Frage: Ist dies zulässig?
Antwort: Vertretung ist möglich; die handschriftliche Vollmacht reicht aus, da nach § 167 Abs. 2 BGB die Erklärung nicht der Form bedarf, welche für das Rechtsgeschäft bestimmt ist.
Hinweis
Gleichwohl hat der Notar die Beratung und Belehrung beider Vertragsteile zu sichern, § 17 BeurkG. Dies hat er im Beispiel durch Vorabbesprechung getan.
Ein Ehevertrag kann gem. § 2276 Abs. 2 BGB auch mit einem Erbvertrag verbunden werden.

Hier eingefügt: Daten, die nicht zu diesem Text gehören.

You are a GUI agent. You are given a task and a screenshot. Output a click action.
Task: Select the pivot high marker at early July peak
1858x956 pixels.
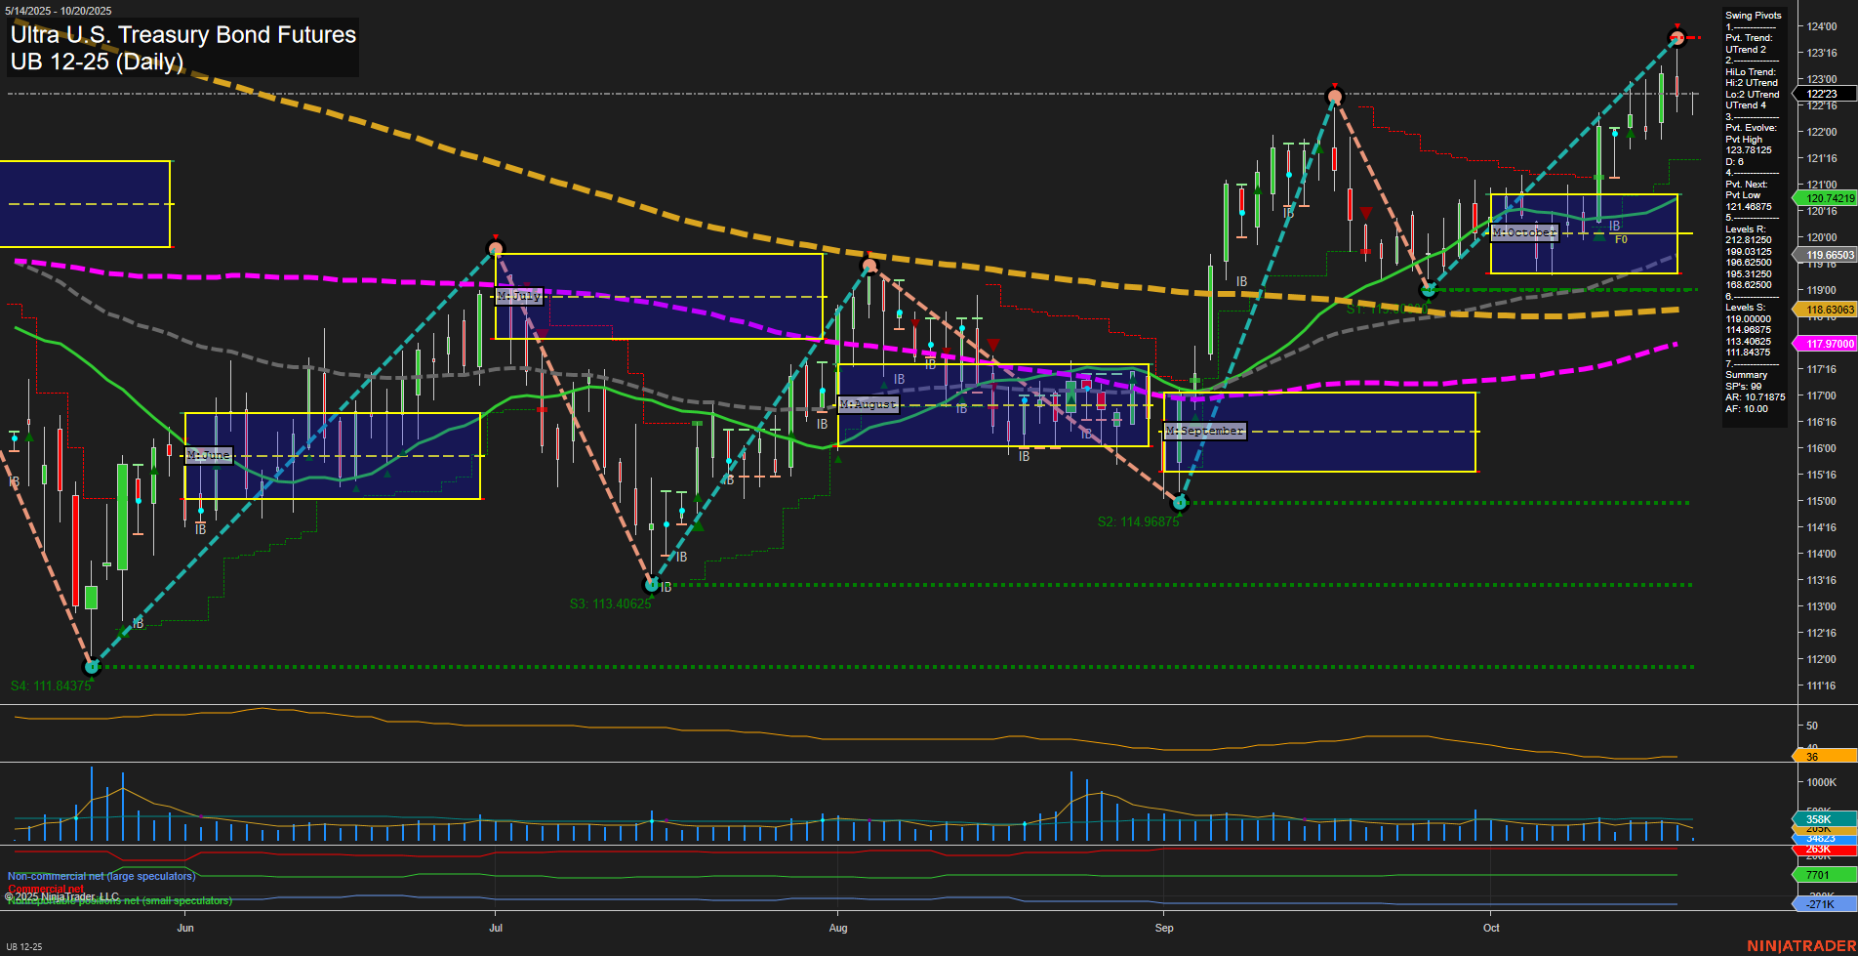(x=496, y=249)
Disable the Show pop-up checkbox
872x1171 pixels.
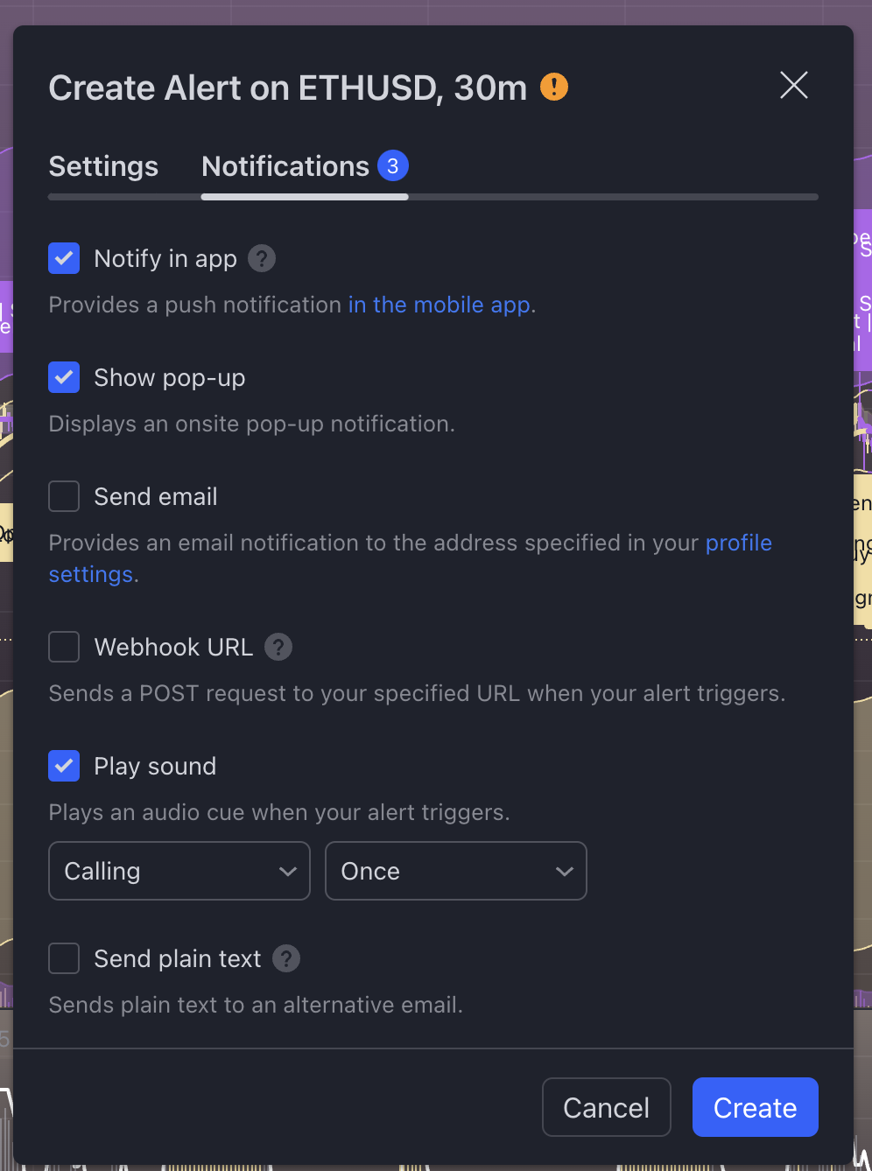coord(64,377)
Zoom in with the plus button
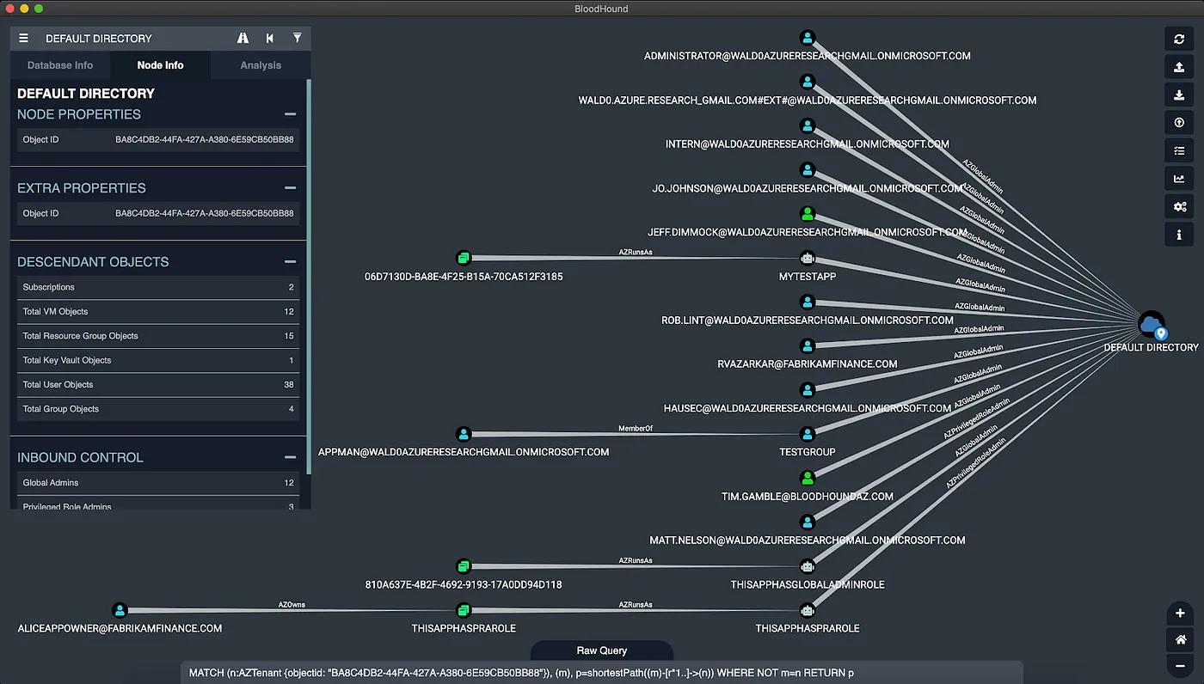The height and width of the screenshot is (684, 1204). pos(1181,614)
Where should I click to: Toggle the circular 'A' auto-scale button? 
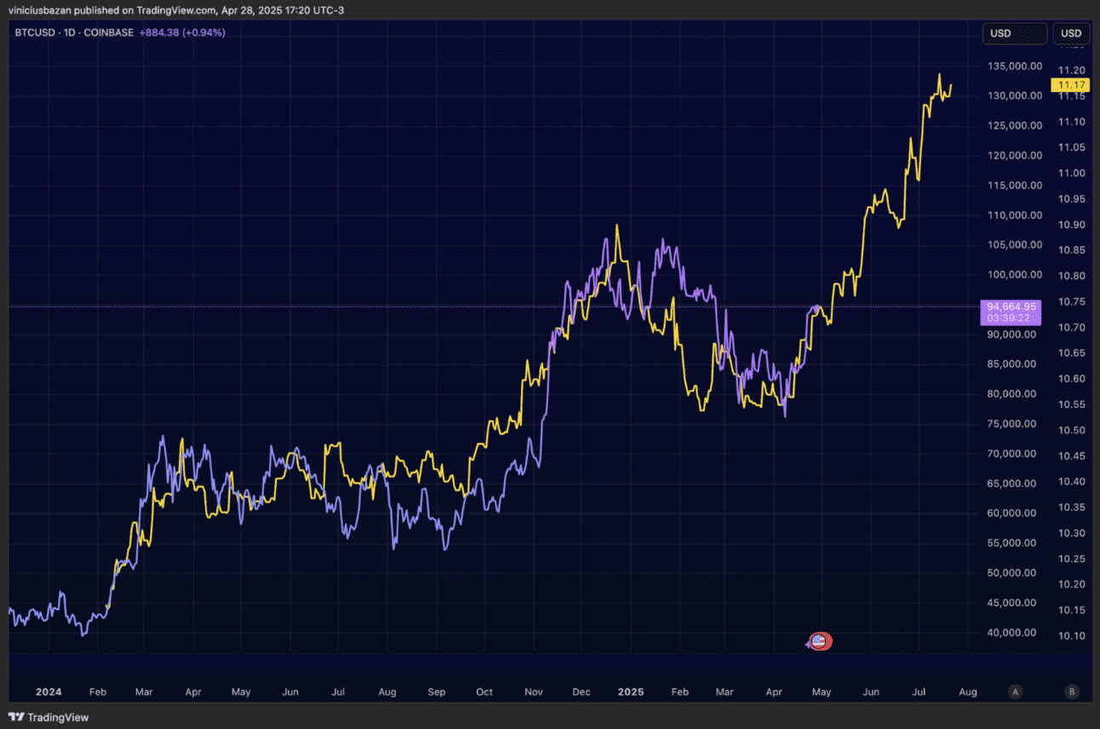[x=1014, y=692]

Für den Erbvertrag zwischen Ehegatten oder zukünftigen Ehegatten, der mit einem Ehevertrag in derselben Urkunde verbunden wird, genügt die für den Ehevertrag vorgeschriebene Form. Die Wirksamkeit von Verträgen zwischen zukünftigen Ehegatten tritt dann mit der Wirksamkeit der Heirat ein.
Rz. 16
Bei beschränkter Geschäftsfähigkeit eines Beteiligten kann ein Ehevertrag gem. § 1411 Abs. 1 BGB nur mit Zustimmung des gesetzlichen Vertreters geschlossen werden.
Bei Geschäftsunfähigkeit eines Ehegatten schließt der gesetzliche Vertreter den Vertrag, § 1411 Abs. 2 BGB. Ist der gesetzliche Vertreter Vormund oder Betreuer, ist in ersterem Fall bei Anordnung eines Einwilligungsvorbehalts (§ 1903 BGB) und teilweisem oder vollständigem Ausschluss von Zugewinn sowie Vereinbarung oder Aufhebung von Gütergemeinschaft die Genehmigung des Betreuungsgerichts/Familiengerichts erforderlich, § 1411 Abs. 1 S. 3 BGB. Im zweiten Fall ist grundsätzlich die Genehmigung des Betreuungsgerichts/Familiengerichts erforderlich, § 1411 Abs. 2 S. 2 BGB.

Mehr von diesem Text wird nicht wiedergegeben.